* Task instructions
Your answer should consist only of the lines below from the one with "Given: Open Storybook" through the one with "Image resolution: width=2000", copied exactly.
** Opening Dataset block **
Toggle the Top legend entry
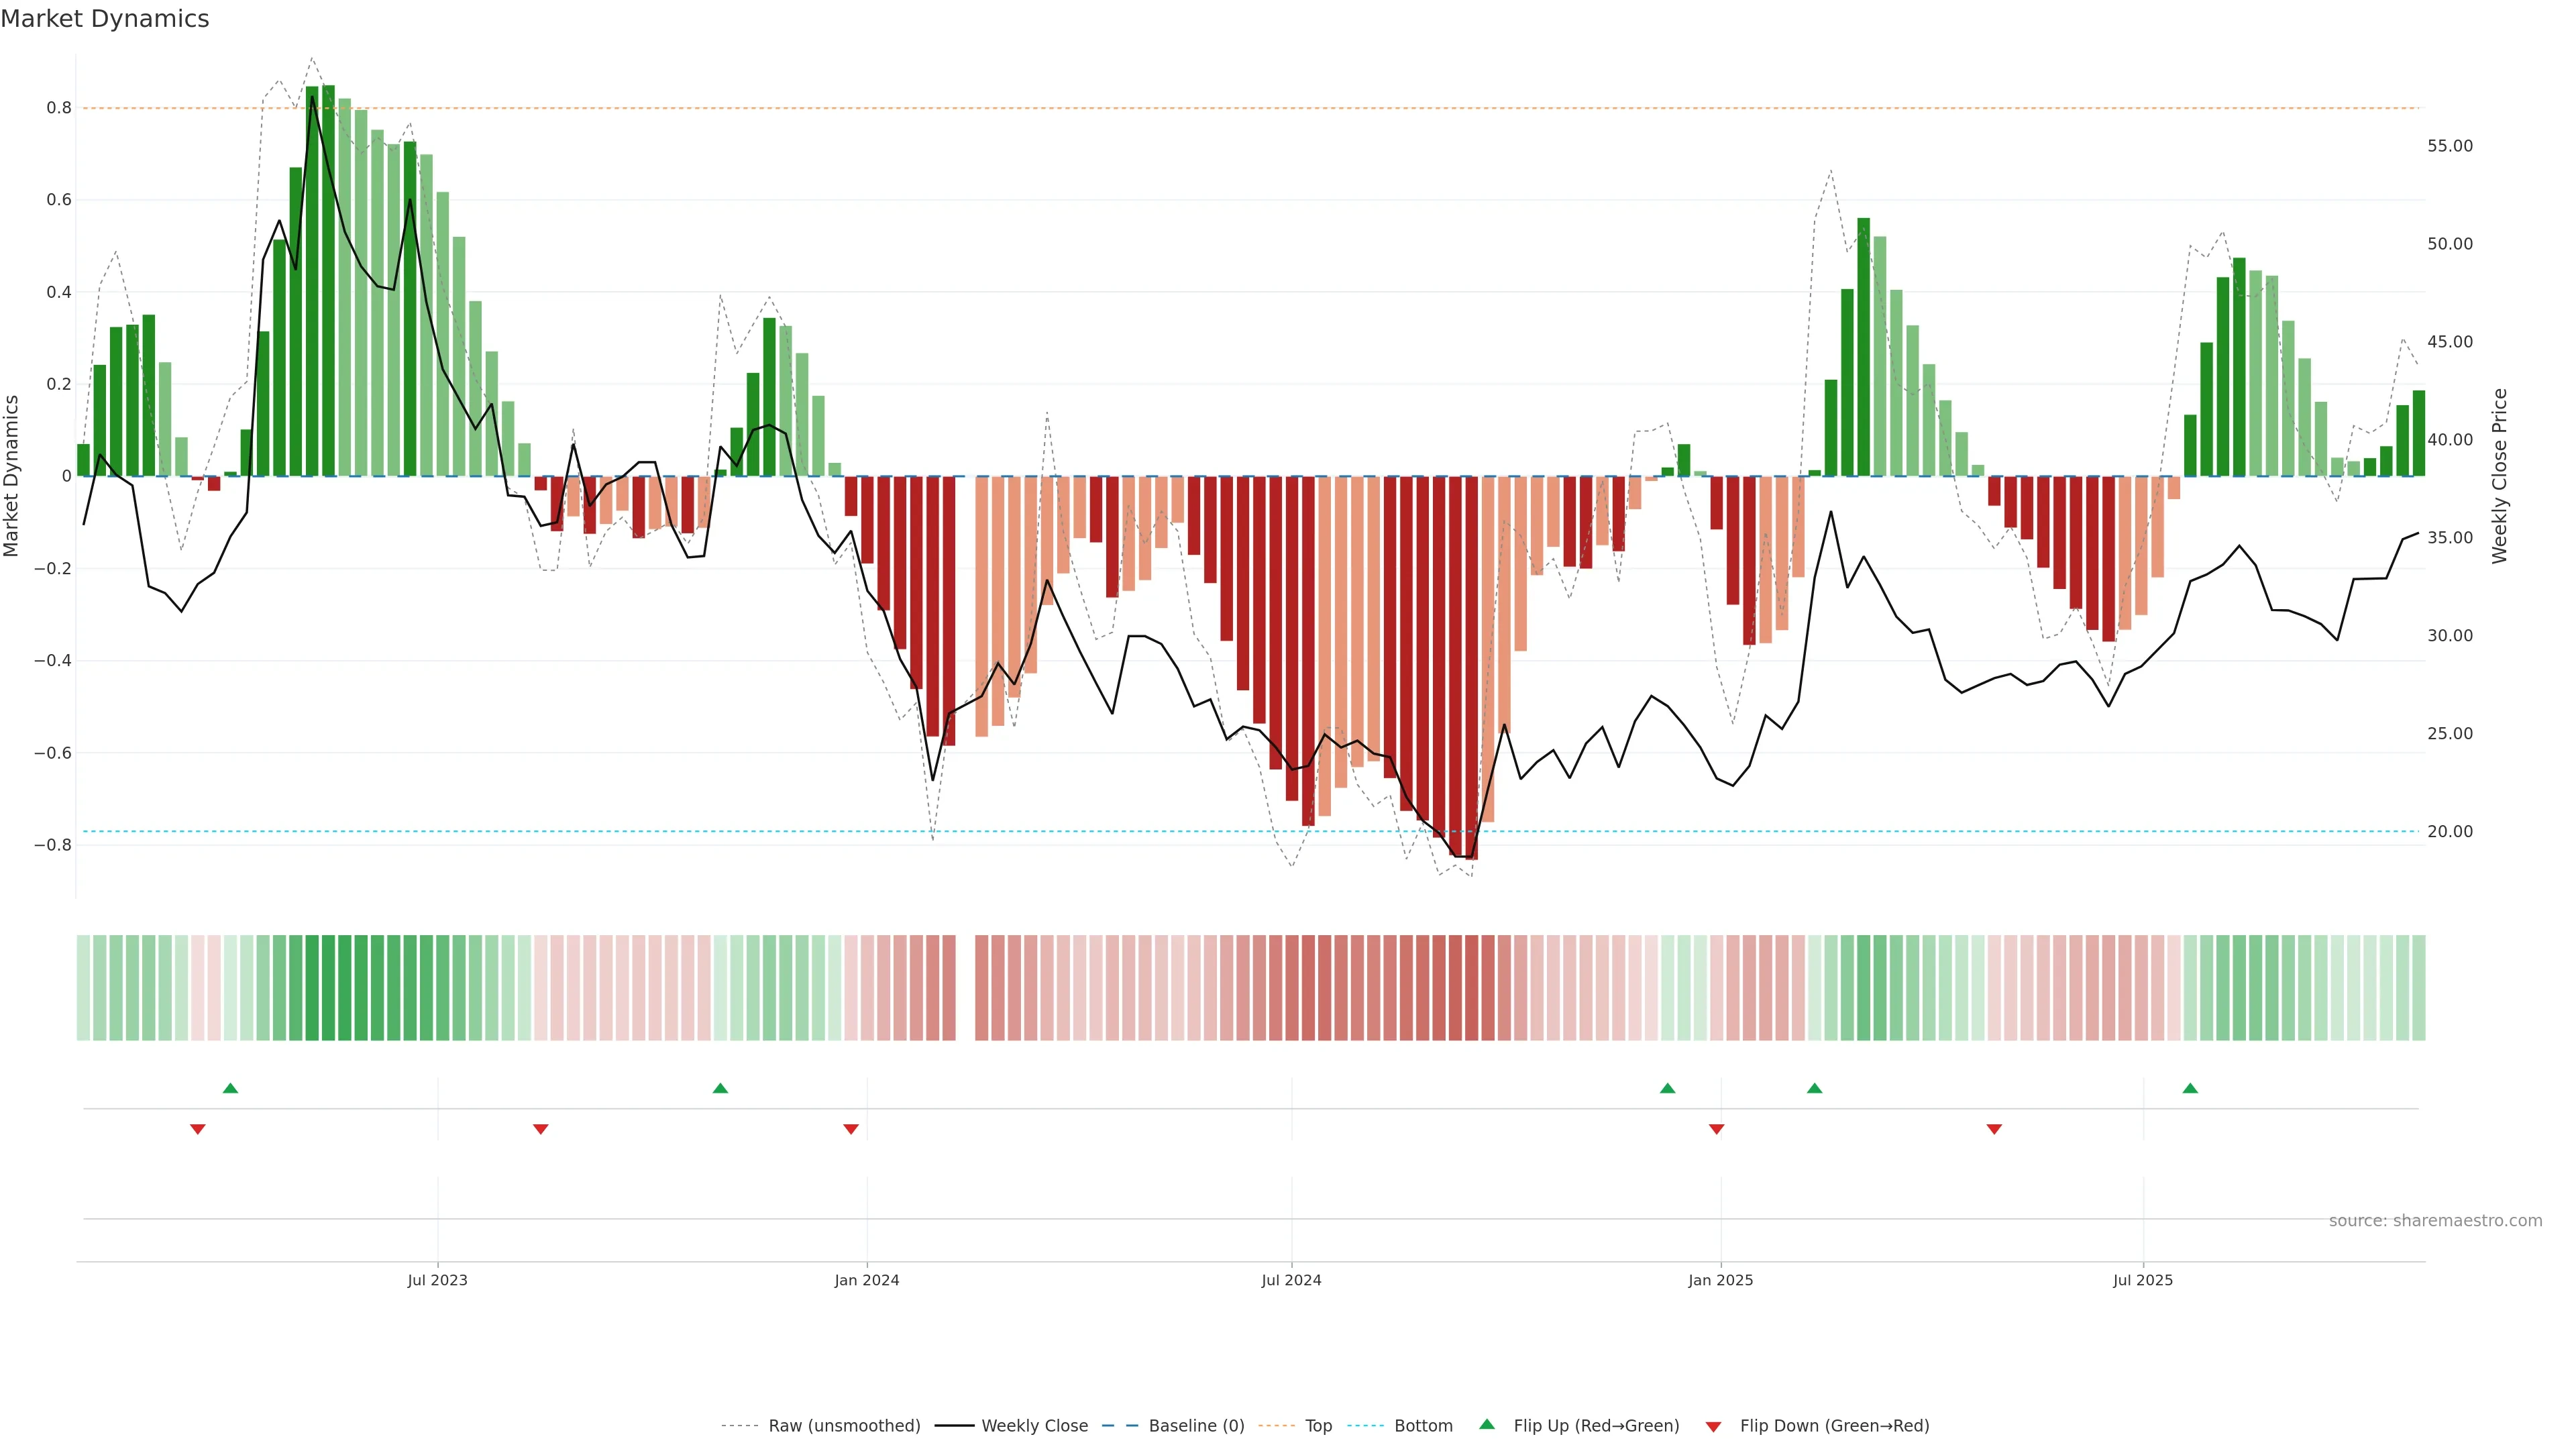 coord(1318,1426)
** Closing Dataset block **
** Opening Dataset block **
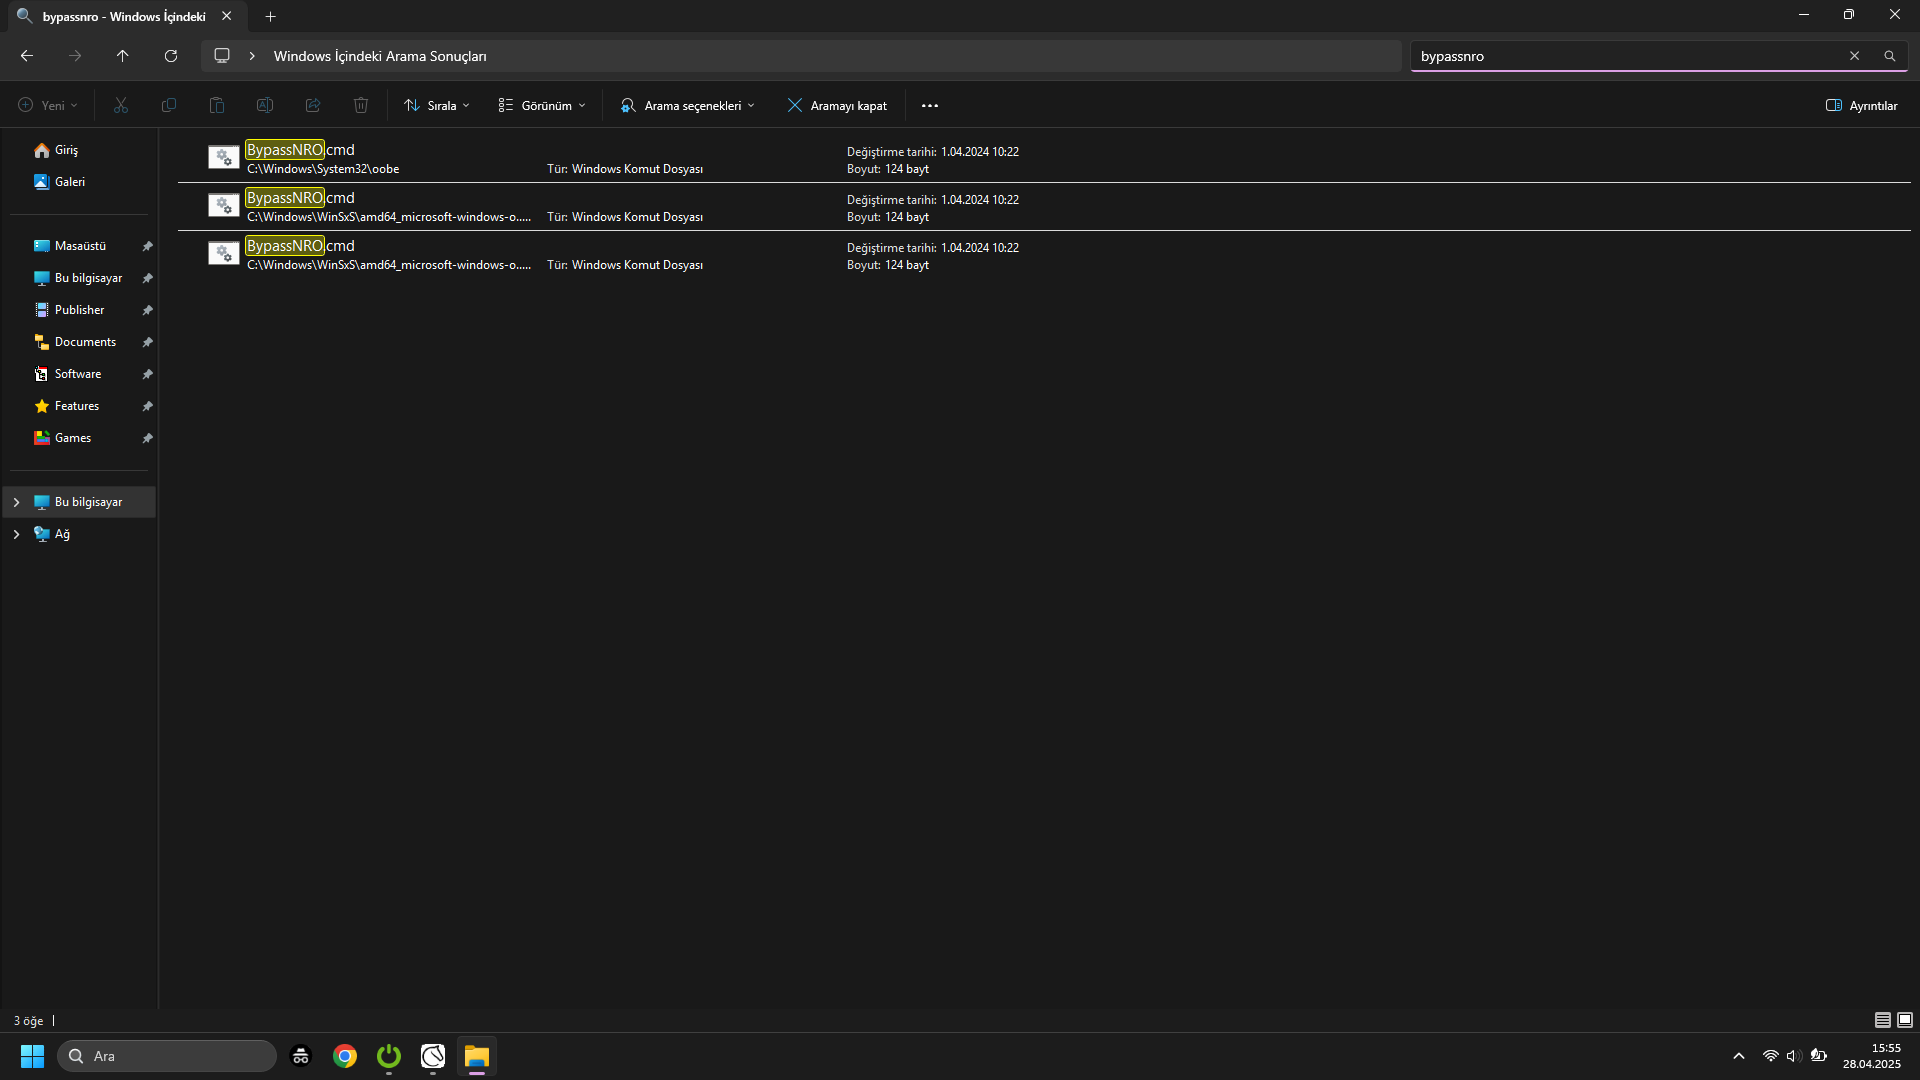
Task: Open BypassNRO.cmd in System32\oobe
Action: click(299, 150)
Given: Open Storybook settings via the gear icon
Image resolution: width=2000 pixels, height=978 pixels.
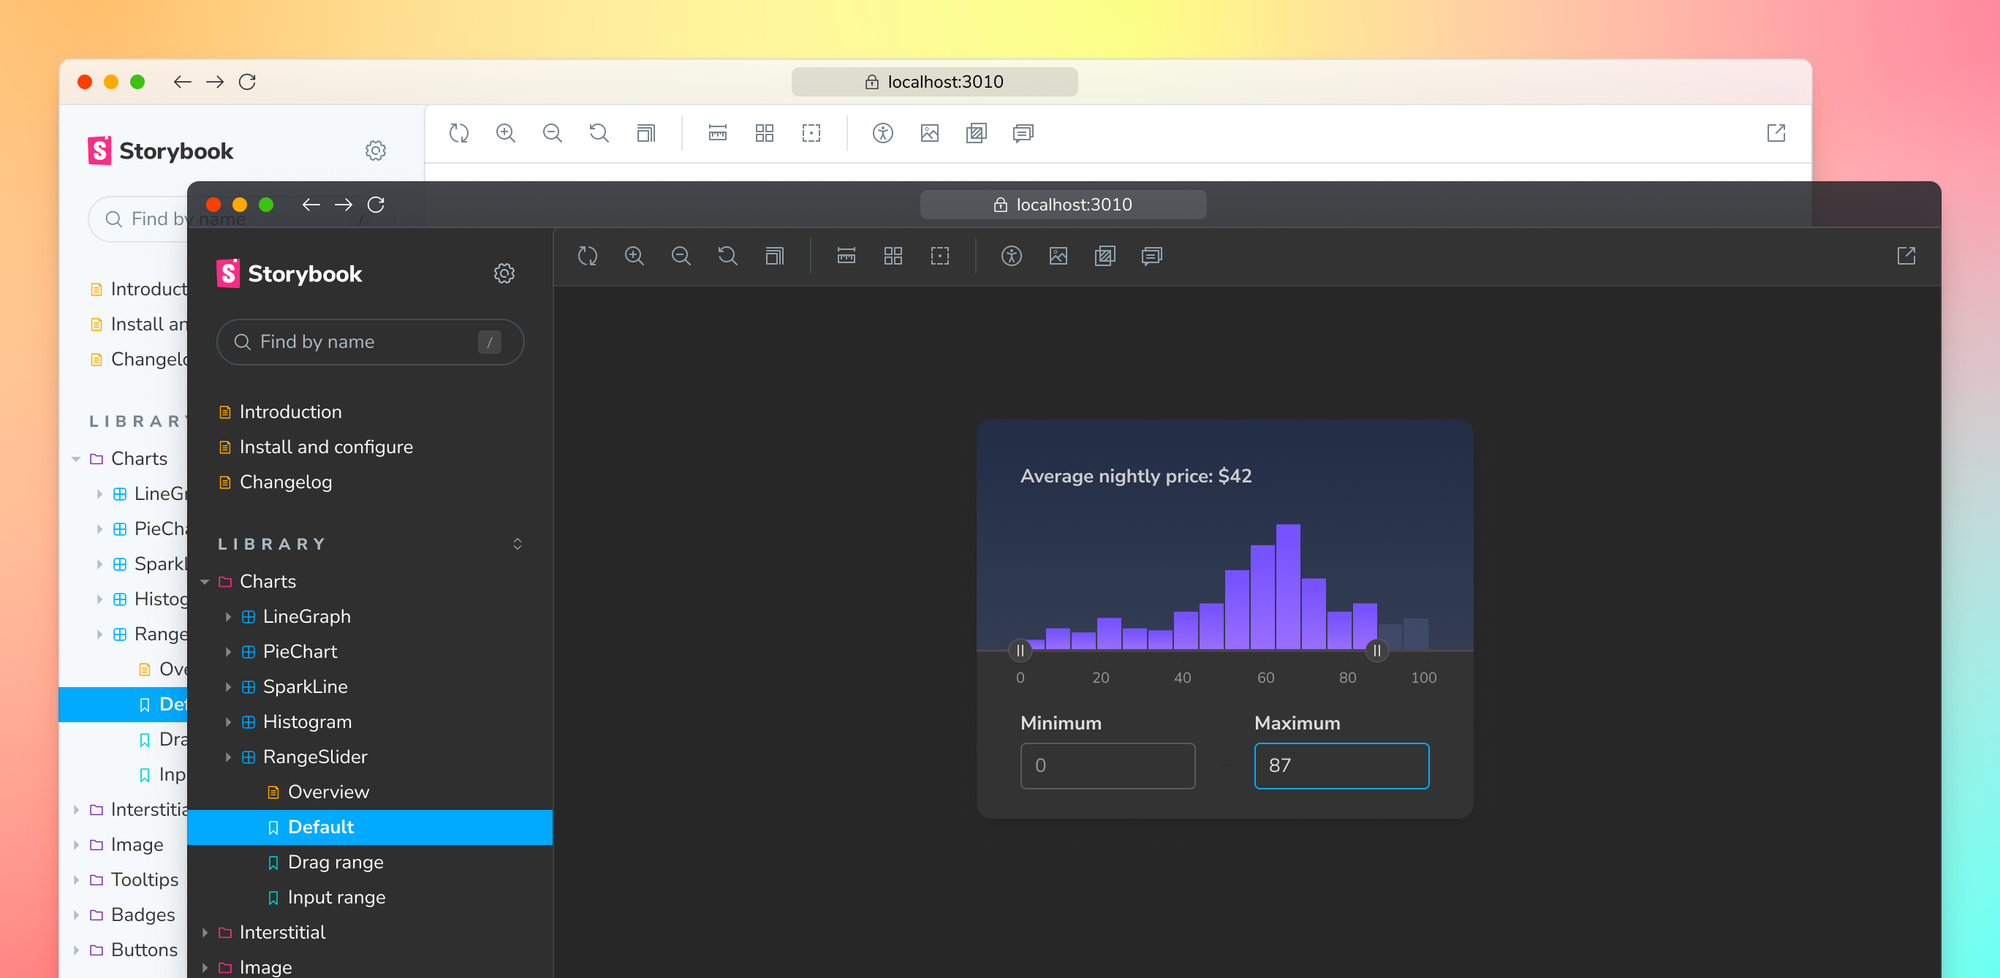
** Closing Dataset block **
* Final answer
Given: Open Storybook settings via the gear icon
Image resolution: width=2000 pixels, height=978 pixels.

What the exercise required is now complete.